[Xmonad] darcs patch: An alternative mosaic layout implementation

Jamie Webb j at jwebb.sygneca.com
Wed Oct 3 12:40:28 EDT 2007

On 2007-10-02 07:28:06 David Roundy wrote:
> On Tue, Oct 02, 2007 at 02:45:12AM +0100, Jamie Webb wrote:
> > This is a new layout which is very similar to David's Mosaic, but
> > produces different tilings. The algorithm is simpler, but I think
> > it gives more useful results. It divides the space in a more
> > balanced way, in particular trying to avoid very narrow windows.
> This looks pretty nice, although it is less flexible.  The algorithms
> that Mosaic uses need to be totally rewritten, but I like the ideas
> behind them (which is to write down a "goodness" function and then
> minimize it).  The trouble is that discrete minimization is hard...

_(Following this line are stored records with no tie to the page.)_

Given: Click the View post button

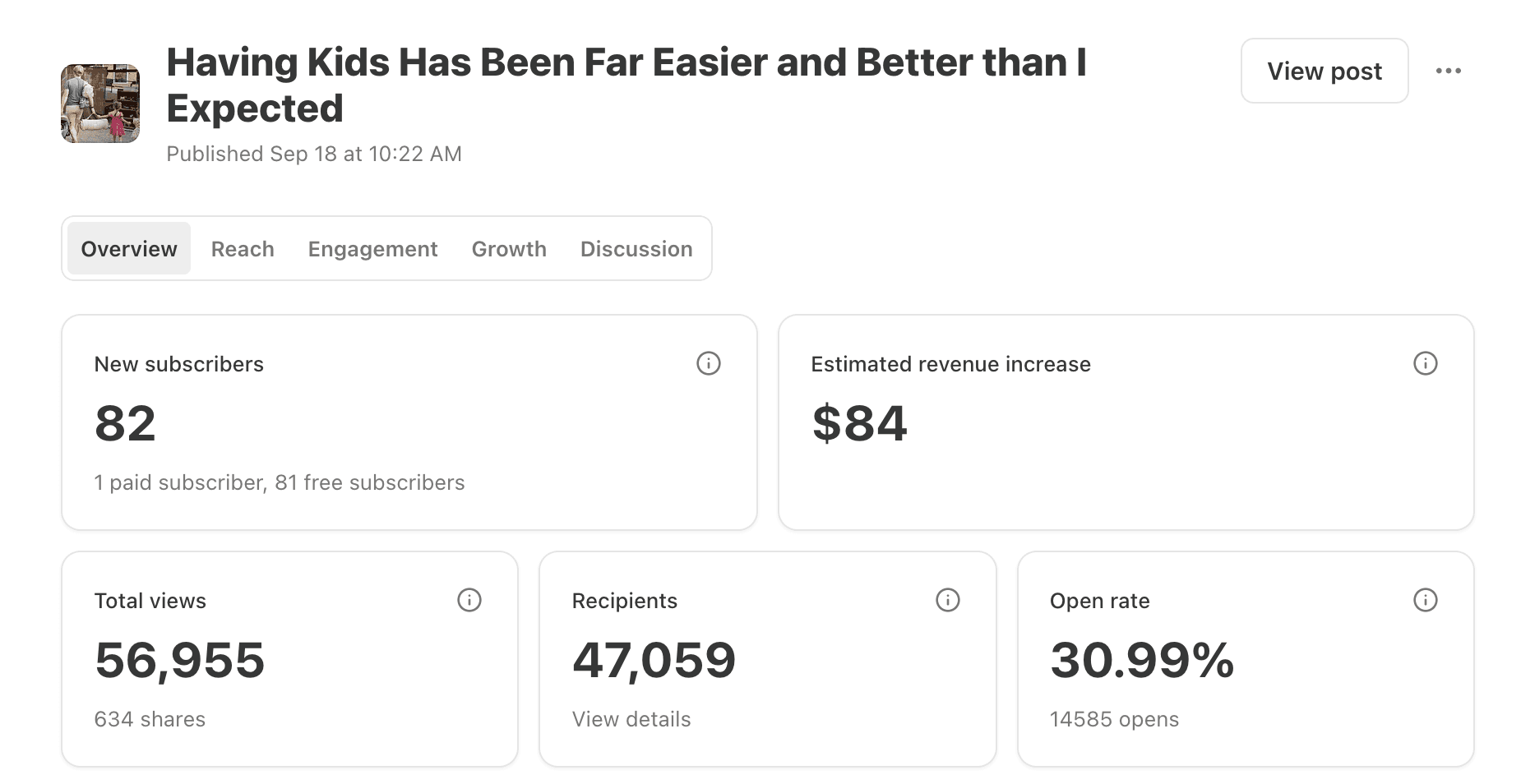Looking at the screenshot, I should coord(1324,71).
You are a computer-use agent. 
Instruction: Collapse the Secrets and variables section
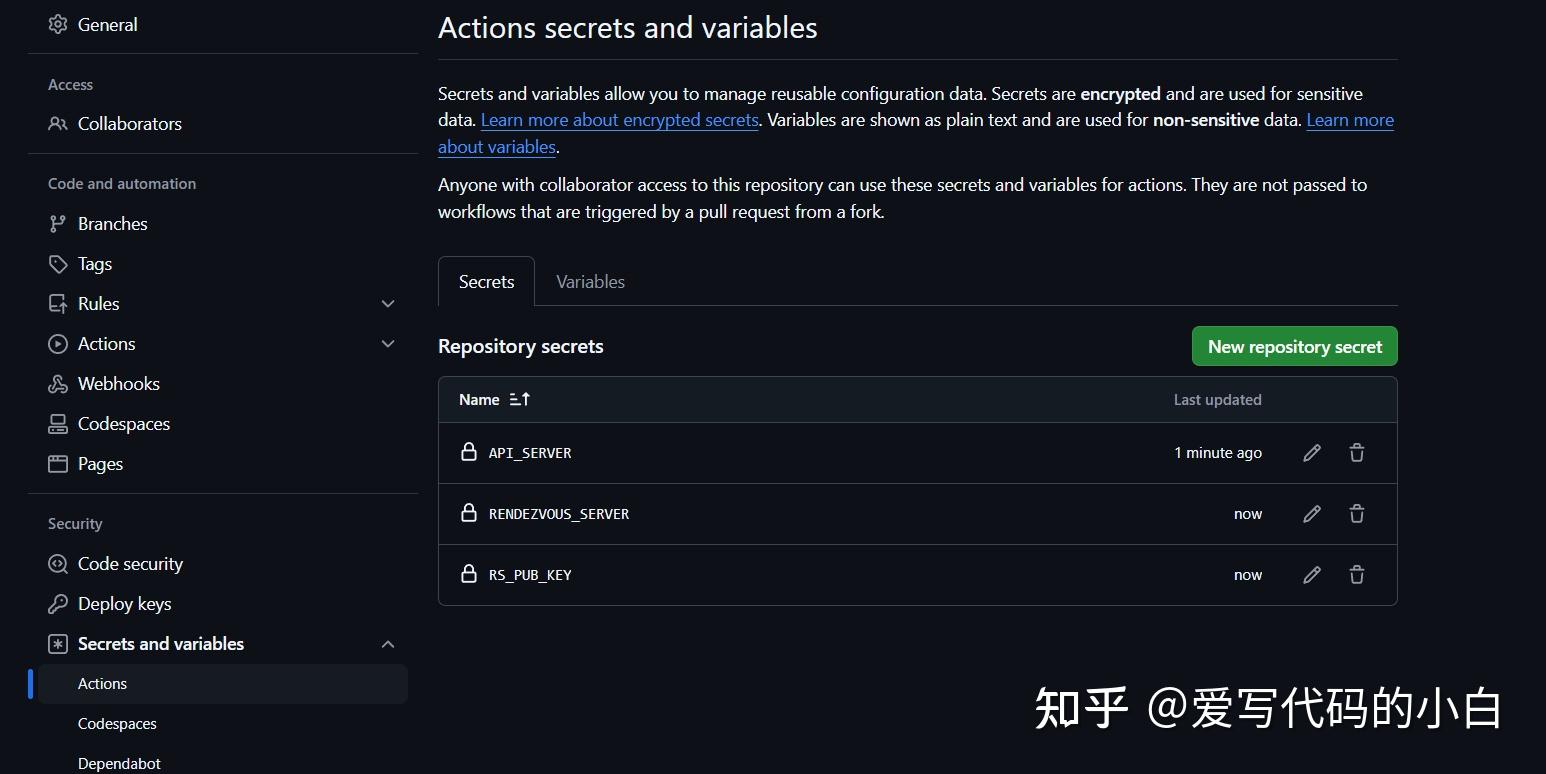click(x=388, y=643)
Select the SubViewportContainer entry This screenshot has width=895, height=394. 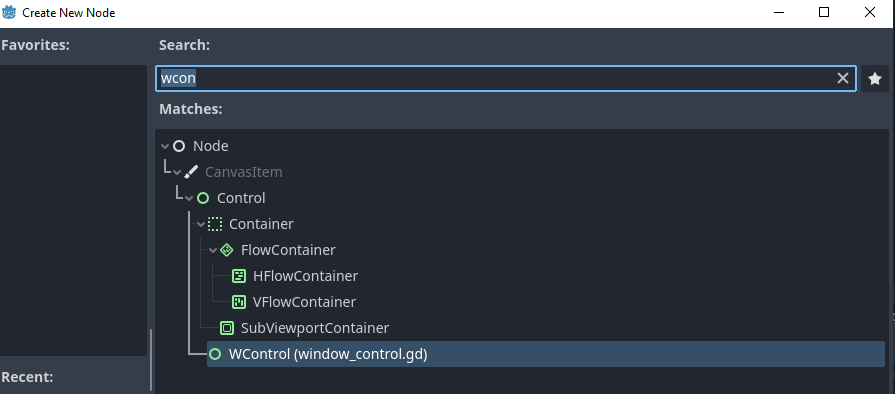tap(315, 328)
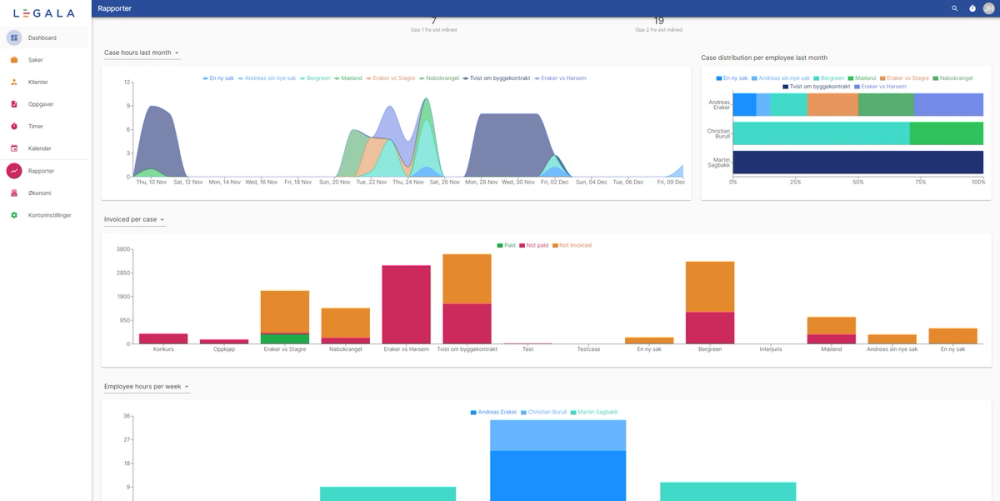
Task: Hide 'Christian Burull' series in employee hours legend
Action: [544, 412]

Mmm... makes sense, though I wonder if it's not an unnecessarily
general problem. I've had a bit more of a play and I think I have a
reasonable compromise: I break the windows into an arbitrary
area-balanced tree as before, but then I use the minimisation approach
to select the screen divisions. The tree constraint means that I can do
it exhaustively in quadratic time, which should be easily fast enough
for reasonable numbers of windows.

The results are presumably not always optimal, but they seem to be
pretty good. The main disadvantage is that windows jump about a lot as
the layout changes.

I've also made the target aspect ratio modifiable for each window.

The trouble is that this is fine for xterms and the like, and it seems
like it /can/ give good results for other sorts of windows, but too much
fiddling with areas/aspects is often required: it would be easier to
drag borders about. It needs to select more sensible defaults based on
the window type. Maybe it can use the geometry that the application
initially asks for? I'm not sure how to do that.

> but the real reason that Mosaic has languished is that Combo works
> better for me.  Dynamical tiling just has trouble competing with
> static tiling intelligently laid out. Particularly when the dynamical
> tiling is constrained to display all windows--very often there *is*
> no useful way to display all windows.

Yes, I was pretty happy with Ion for something like five years until I
found Xmonad a few days ago, and I still think Ion's model probably
works better overall, at least for now. A WM that's so easy to hack on
was just too tempting though...

I think MosaicAlt works very well for a suitable number of xterms,
and passably for some other cases. Aside from that I'm mostly using a
fullscreen Tabbed at the moment.

I'm also using a Combo of ResizableTile and Tabbed sometimes, but I'm
not entirely happy with it: as you say, there's difficulty in getting
the right set of windows visible. Perhaps you have a better setup than
mine? Do you mind posting your layout config?

At the moment, my feeling is that it would be better if the user were
able to move windows manually between Combo sub-layouts, rather than
just assigning a fixed number to each one.

> So if I get around to working on Mosaic again, I'll probably work on
> finding a way of mingling it with something like Tabbed, so that it
> can ensure that every visible window is usefully visible (e.g. no
> xterms less than 80 chars wide or two chars tall, and no emacsen less
> than 80 chars wide or two dozen chars tall).  This will also have the
> benefit of both making the algorithm faster (fewer windows displayed
> means exponentially fewer possible tilings) and as a result simpler
> (e.g. we may be able to try exhaustive search of tilings, provided
> window areas are kept fixed).  The trouble is figuring out which
> window to hide when the user clicks on one of the tabs.  Plus, I
> don't have much time for xmonad hacking.

That sounds nice, but I imagine that it might be an impossible
task to usefully guess which windows the user is looking at. Let me
know if you have any ideas, and I may have a go.